The Lusitania was built as part of the race for the trans-Atlantic passenger trade and was one of the largest and fastest vessels of the time. Perhaps because of this, she had been quietly part funded by the British Military authorities, with the idea that she would be used as an auxiliary cruiser in times of war. The final passengers to board her were aware of some of the risks …

 “Travellers intending to embark on the Atlantic voyage are reminded that a state of war exists between Germany . . . and Great Britain . . . and that travellers sailing in the war zone on ships of Great Britain or her allies do so at their own risk.”

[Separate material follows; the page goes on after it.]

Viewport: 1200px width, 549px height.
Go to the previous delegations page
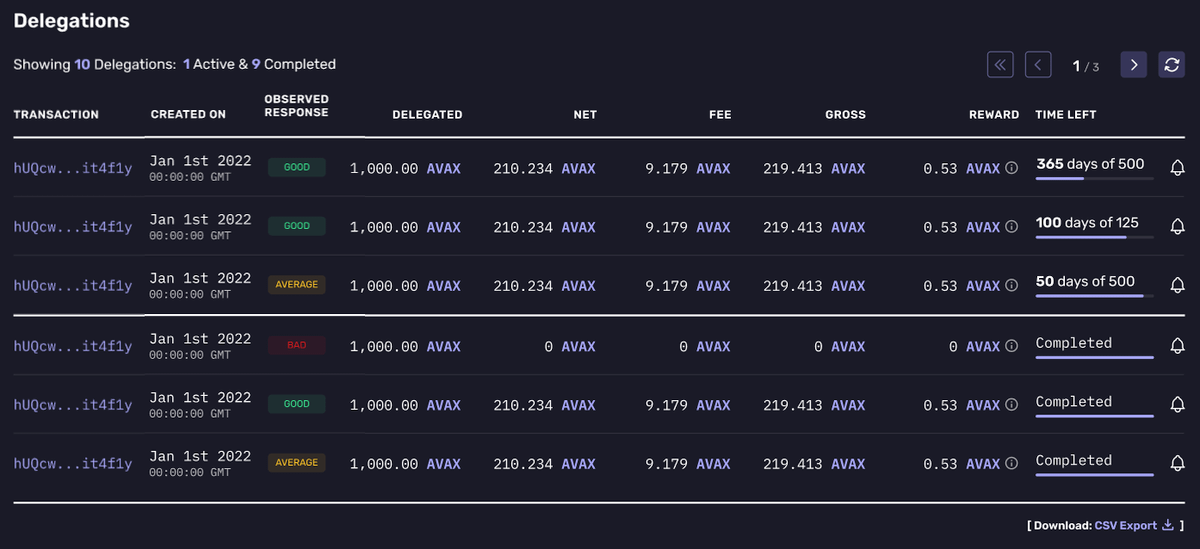click(1038, 65)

…read a notice from the German government in forty U.S.newspapers. National Archives (of America) http://www.archives.gov/exhibits/eyewitness/html.php?section=18

Though not all of them … That day, the Lusitania’s loading manifesto failed to mention a significant element of her cargo, with a supplementary manifesto, for the President of the United States only, being filed later after she had left New York. Some munitions were originally listed but what was omitted was the large amount of explosive products such as gun cotton and 52 tons of shrapnel shells. (www.lusitania.net).

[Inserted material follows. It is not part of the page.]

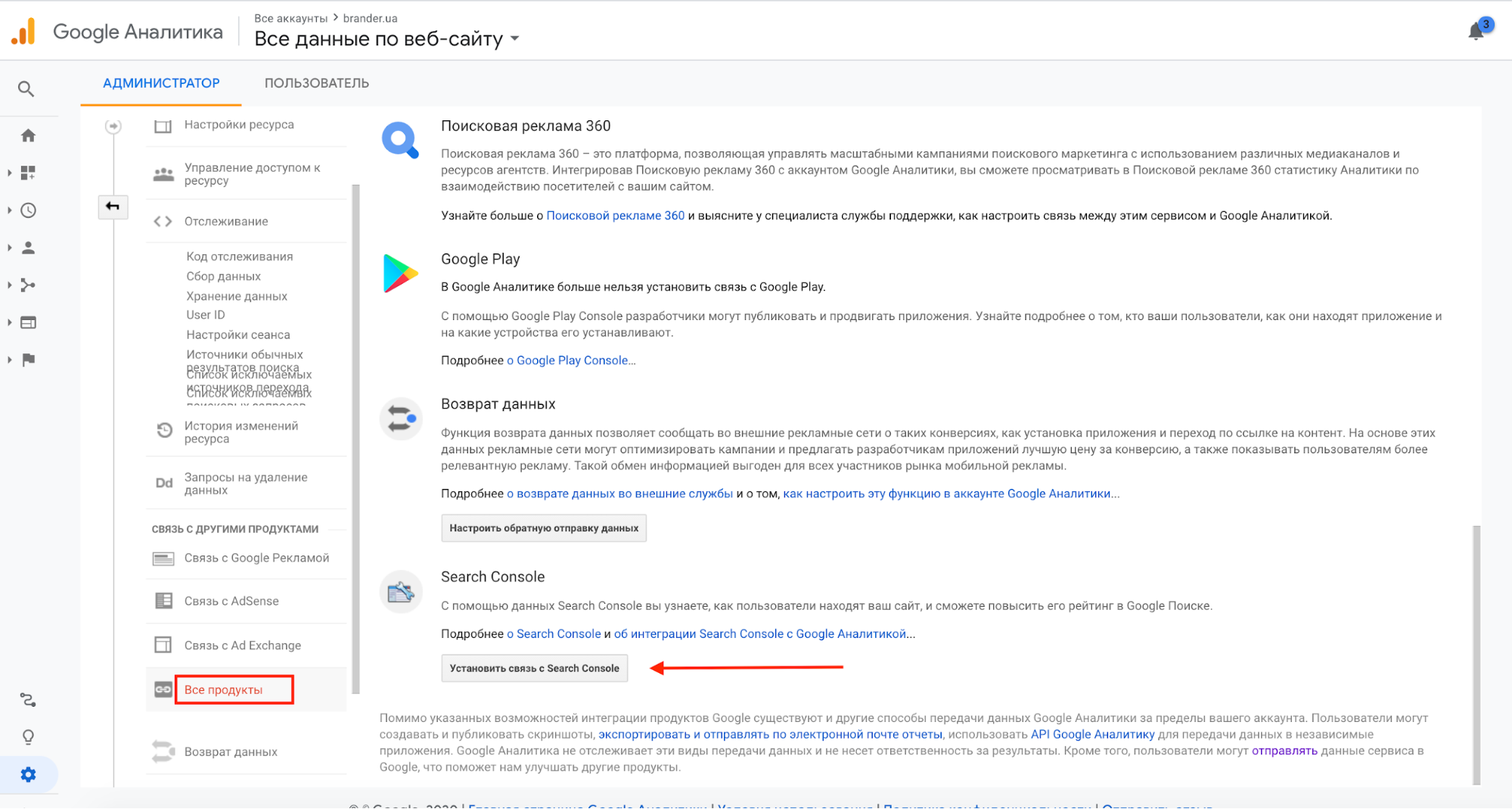Image resolution: width=1512 pixels, height=809 pixels.
Task: Expand the Behavior section in sidebar
Action: pyautogui.click(x=10, y=322)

It is not clear whether the Germans knew about the hushed up cargo or not, but despite it a wartime journey was always going to be risky. Tactics for evading submarines had not yet been clearly devised, however, Messr John Brown and Co. the designers of Lusitania were confident that their use of Krupp plate steel, with new methods of treatment and technique for application would make their vessel torpedo proof. Sadly this was not the case and chaos reigned as she sank within 18 minutes, killing 1,198 of her 1,959 passengers.

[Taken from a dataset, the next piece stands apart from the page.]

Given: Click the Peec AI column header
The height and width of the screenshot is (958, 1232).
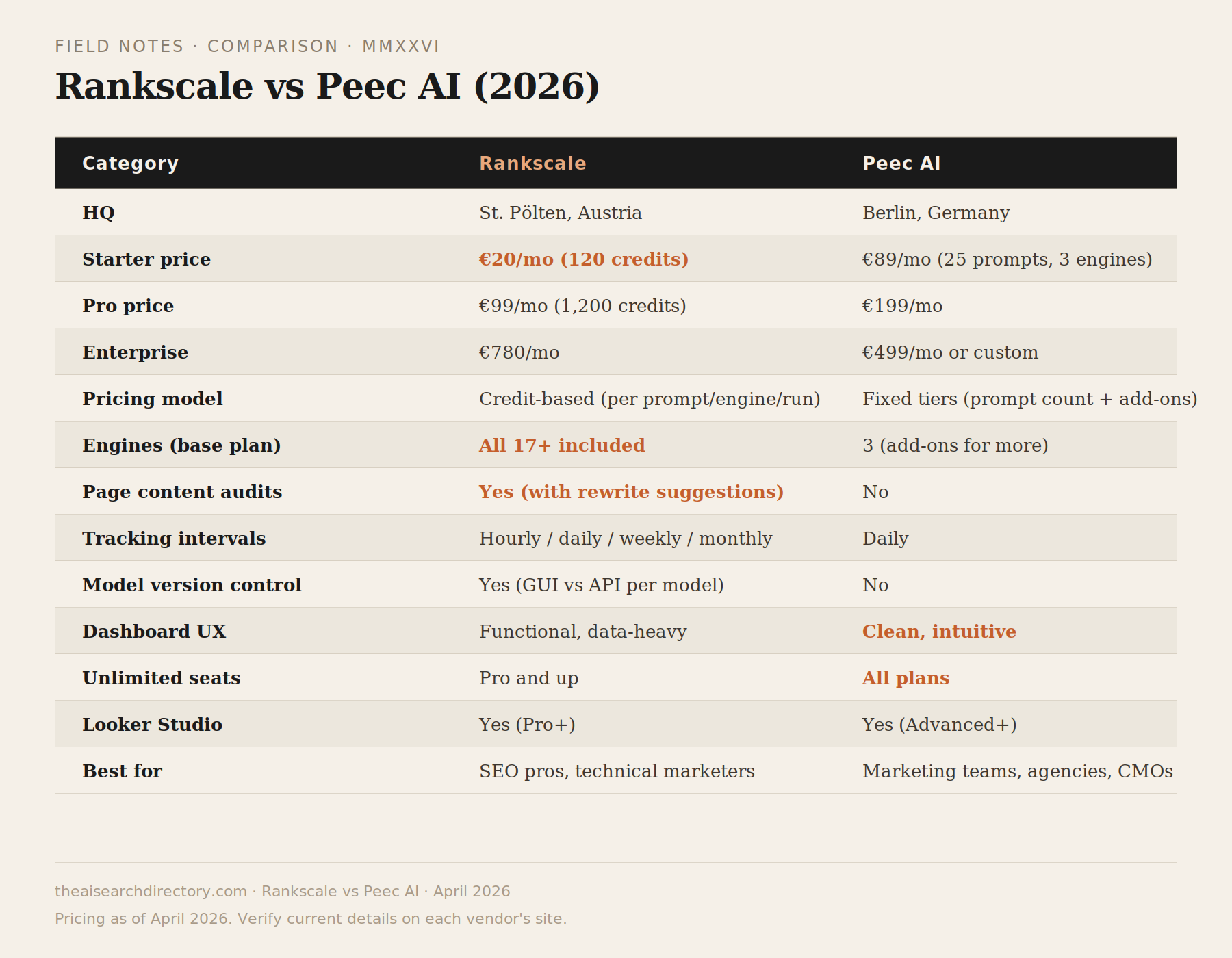Looking at the screenshot, I should pyautogui.click(x=901, y=164).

 The war diary of Kapitänleutnant Walter Schwieger Captain of the U-Boat that sank her described the scene:

“Many people must have lost their heads; several boats loaded with people rushed downward, struck the water bow or stern first and filled at once. . . . The ship blew off steam; at the bow the name “Lusitania” in golden letters was visible. The funnels were painted black; stern flag not in place. It was running 20 nautical miles. Since it seemed as if the steamer could only remain above water for a short time, went to 24 m. and ran toward the Sea. Nor could I have fired a second torpedo into this swarm of people who were trying to save themselves.” National Archives (of America) http://www.archives.gov/exhibits/eyewitness/html.php?section=18

The outrage at the event and the loss of so many were it seems a significant driver for America to join the war. Propaganda drove this further as strange items began to appear, such as the medals apparently issued to the torpedo crew for sinking the ship. These depicted the Lusitania sinking on one side and on the other a queue of passengers buying tickets from a skeleton (death). Whether Germany made them first but quickly destroyed them as they saw the action criticised or whether it was a conspiracy dreamed up by the British is unclear.Whatever significance the Lusitania’s sinking played in the war, there is no escaping the tragedy and loss of life. Therefore there is something eerily gloomy about finding a book so full of the excitement and pride of the manufacturers, designers and builders, who had little idea of what was to come.